In this latest dispute between Talent and Owners, it’s worth remembering that Audiences don’t care about creator feelings nor corporations’ stock prices.
I get it, I empathize with all sides. I’m not here to tell you which side is right, unlike someone:
but I can tell you what will happen.
Dune director Denis Villeneuve has a valid concern and eloquently captures the frustration, confusion and angst many of his peers felt when Jason Kilar called an audible and lined up his troops in a new formation, a formation which was not going to please the many stakeholders who benefit from the status quo.
As media and entertainment corporations reassess their portfolios, redefine risk and reevaluate whether they ought to double down on core competencies or truly diversify, they will be more at odds with creator talent, i.e. the big names like Villeneuve.
The world of media has always drawn surprising dancemates and new owners.
Many in the industry, on the other hand, are calling the moves the unwelcome rattle of an outsider, and compare AT&T to other companies far from the U.S. entertainment world who entered in recent decades with disruptive goals — they include Japan’s Matsushita, which bought MCA; Vivendi, which bought Universal; and America Online, which bought Time Warner. None of those acquisitions worked out, they noted, and the companies soon uncoupled.
Indeed, in February 2020, I broke down telecommunications firms on-again, off-again love interest in media, which has created an odd couple, asking whether AT&T will sell WarnerMedia.
Audiences, however, don’t care about any of this. When the likes of MTV and VH1 stood on the sidelines as YouTube went from pariah to belle of the ball, audiences didn’t revolt, they simply found something else due to the vacuum Viacom created by suing, instead of partnering with Youtube. Like other new media producers, we noticed that vacuum, and filled it. Fast forward fifteen years, that pyramid has flattened and given way to a world where those with content and those with audiences are merging into one ecosystem that has gone direct to consumer. Warner Media, in essence, is trying to catch up for fifteen years of not recognizing that; the decision by Warner was sudden and swift.

While media has always been some combination of art and science – whatever said science, i.e. technology allowing for a given distribution at a given time – indeed the streamers care more about data and attention (namely: watch time). The content, to them, is a means to an end. If you would have told me of all of the shows on streaming platforms right now, I’d be drawn to The Crown, I would have thought you were crazy. But here I am, watching an episode a night.
Sure, maybe there are a few names of the highest end of that pyramid that they may handle a bit more delicately, but by and large, the tidal waves are so strong and so fast, that like gravity, you may not need to know how it works, but do need to understand it exists to survive.
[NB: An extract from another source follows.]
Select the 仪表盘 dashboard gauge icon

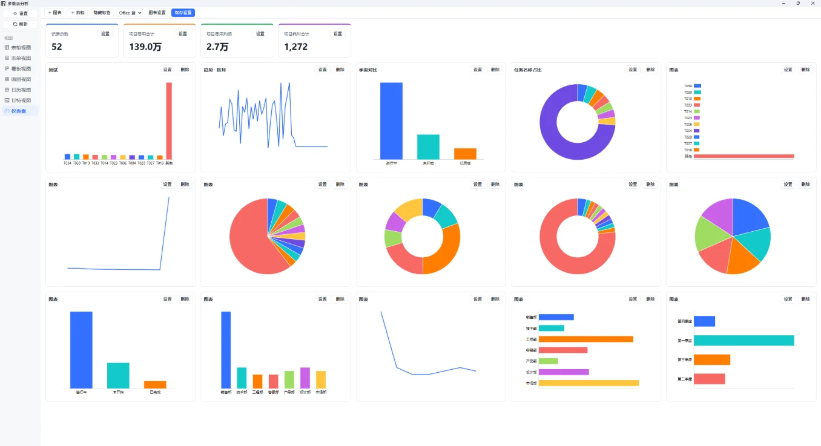(x=7, y=111)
When I say YouTube is revolutionary while Netflix is merely evolutionary, it is for many reasons, but partly in how YouTube redefined not just what we considered to be quality content, but also who is a star or talent. Today, YouTubers and influencers command greater popularity than many traditional talent… and I think that may be an indication of what will happen when traditional directors, showrunners and writers want to resist the forces of technology and globalization which have been unleashed and intensified. No this doesn’t mean that a new director can replicate Villeneuve’s art, but on day 1, we didn’t necessarily replace MTV or VH1, either. But over time, to our audience, MTV/VH1 did not exist. We were MTV.
And many no mistake about it, the old world – the one based on the “waterfall”, i.e.
“the industry’s term not just for the billion global dollars that a Hollywood blockbuster can produce but for revenue that flows from the full complement of DVD, digital, rental and merchandising that finances much of their own payouts”
is inherently at odds with globalization. The Internet didn’t just shrink markets by attacking the inefficient layers and layers of waste that all industries add over the years, it also removes man-made barriers and obstacles which were added to create more economic gain for the middlemen (i.e. why malls make you go around before taking the next escalator up), some of which over time they passed back to creators, agents, publicists, managers and so on. I understand anything that endangers one’s earning power is not welcome, but all industries undergo cycles.
I once read that Hollywood thought of itself as the center of earth, while Silicon Valley viewed itself as the center of the universe. Yes, Hollywood is indeed a very different place, but these changes had already started, and we’ve seen how this script ends.